Are we at CCP shocked that politicians would game the system for apparent advantage, shocked there is instrumentalism in campaign finance regulation, or shocked to find that politics is war by other means?  No.  But even warfare abides by the rules of the Geneva and Hague Conventions.  In politics, there are some things that no working majorities should be able to.  This is very point of our First Amendment.

We now have a Chief Justice who has said “Enough is enough” in regulating campaign finance, and, perhaps, “enough is enough” is the sentiment that Mr. Elias meant to convey to the FEC.  But asking the FEC to diminish party committee flexibility with a flat 50% allocation rule, or suggesting to the Senate Rules Committee that there is no problem with policies that presume a corrupting potential between party committees and their candidates, will not bring matters to rest or reduce attorney fatigue.

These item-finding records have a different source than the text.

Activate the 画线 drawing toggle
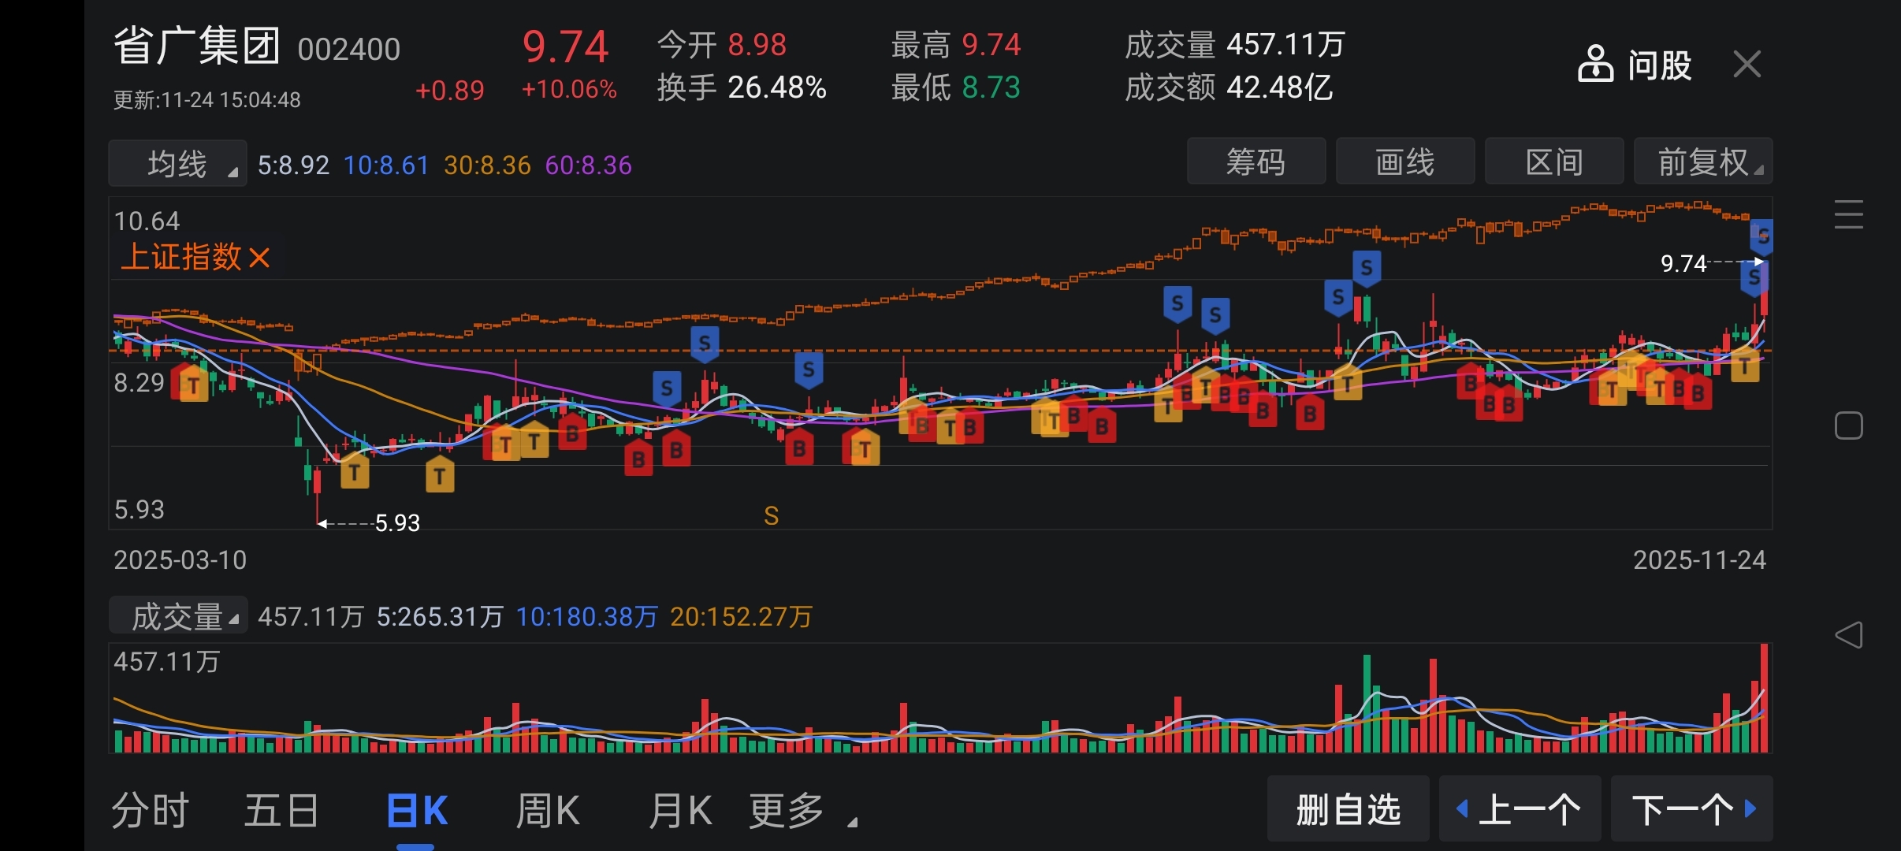Screen dimensions: 1901x851 tap(1404, 162)
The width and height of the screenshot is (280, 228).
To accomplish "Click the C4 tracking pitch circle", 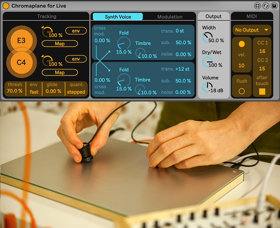I will (x=21, y=62).
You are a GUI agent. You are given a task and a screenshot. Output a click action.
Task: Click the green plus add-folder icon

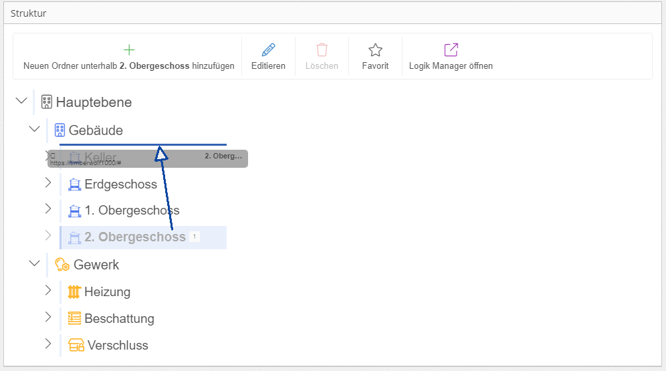point(128,50)
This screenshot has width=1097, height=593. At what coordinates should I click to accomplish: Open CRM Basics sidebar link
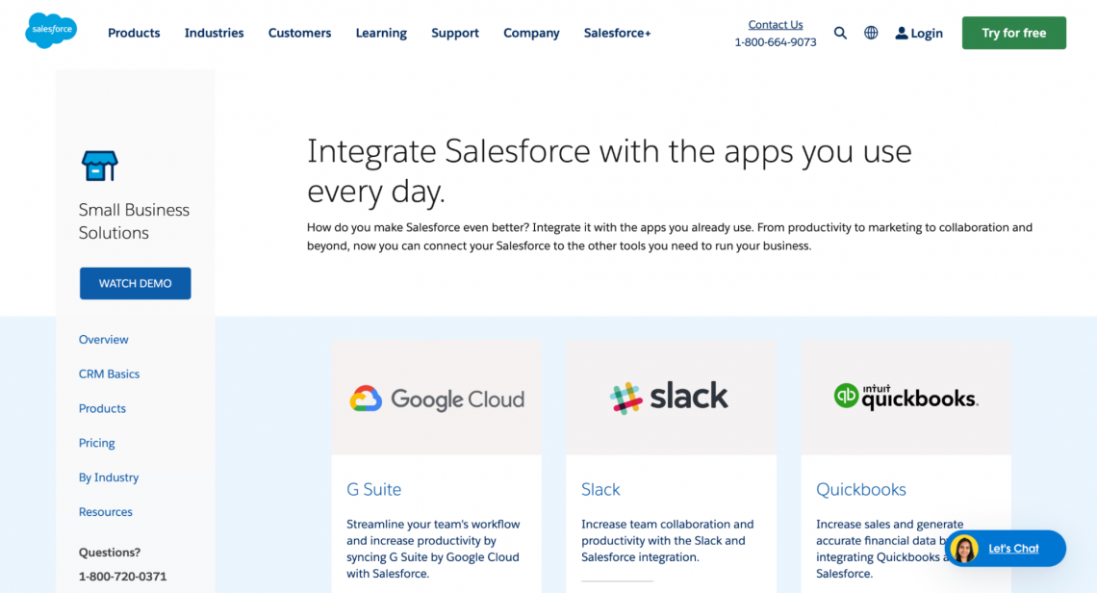pos(110,374)
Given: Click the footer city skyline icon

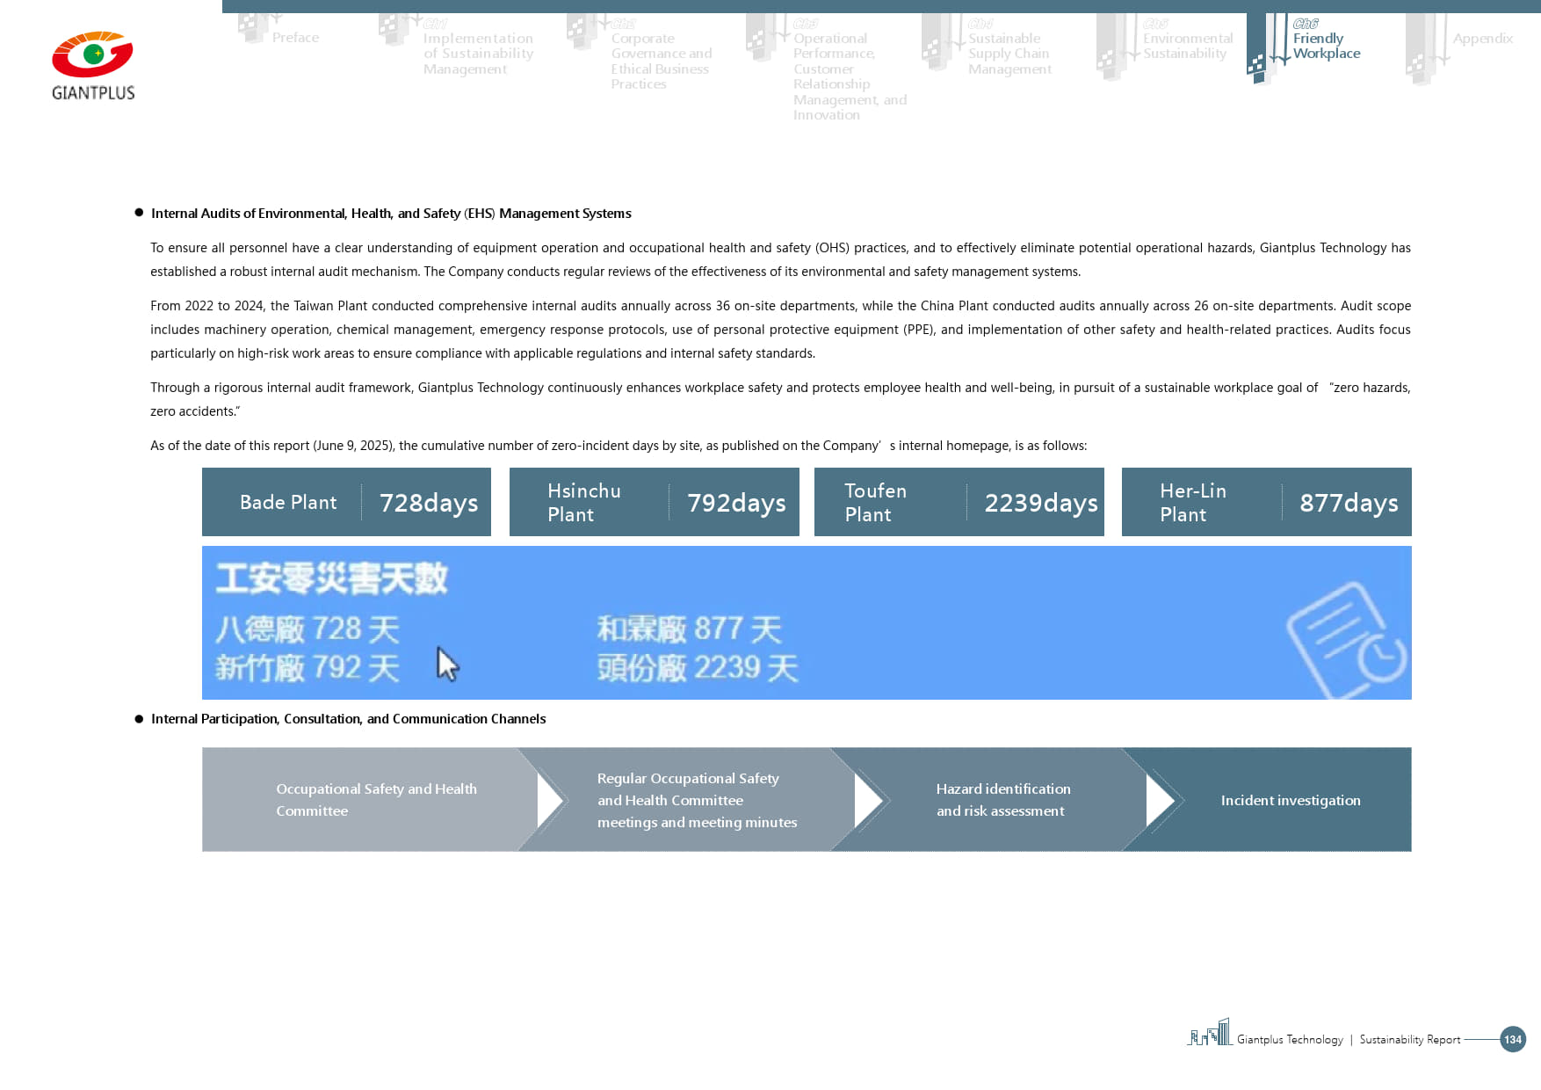Looking at the screenshot, I should tap(1211, 1033).
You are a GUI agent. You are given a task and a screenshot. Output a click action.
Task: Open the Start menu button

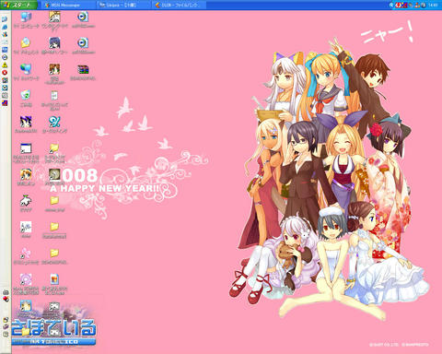click(x=18, y=5)
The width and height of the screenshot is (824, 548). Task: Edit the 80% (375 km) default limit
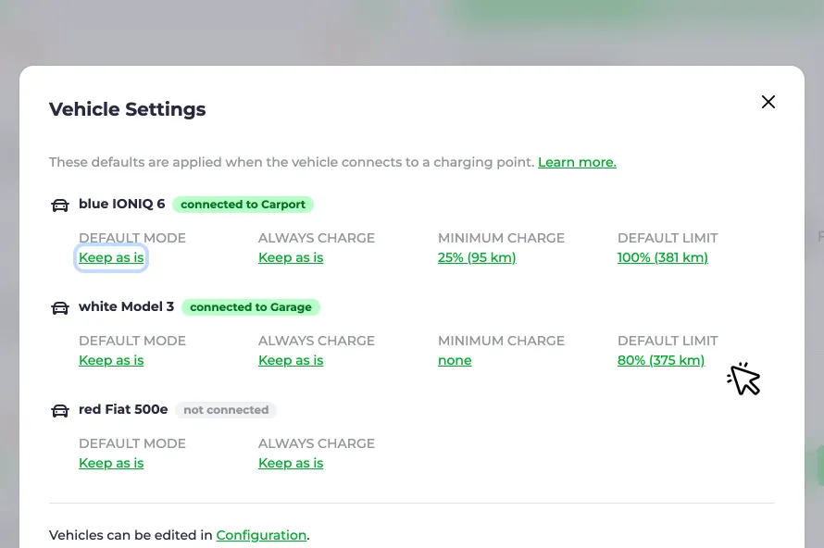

Lawyers, like Elias on the Left and his Federal compliance counterparts on the Right, need to burn a bit more precious time with their clients to say, “It is not that simple.  But if you’d only talk to your colleagues, it could be.”

 

** Now, for more on the matter of enough is enough, and evidence that gaming the rules may never end:  Apparently two statehouses -- Oklahoma and Louisiana -- have banned the sale of T-shirts that say “Bush Lied, They Died,” with Arizona fast becoming the third.  According to this post, “The shirts include the names of hundreds of U.S. troops killed in Iraq in fine print, which legislators apparently find unseemly, and which they say makes the shirts commercial speech, instead of political speech, which the Supreme Court says enjoys more First Amendment protection.”

We'll wait patiently for Chief Justice Roberts to fix this one, as well -- if it must go that far.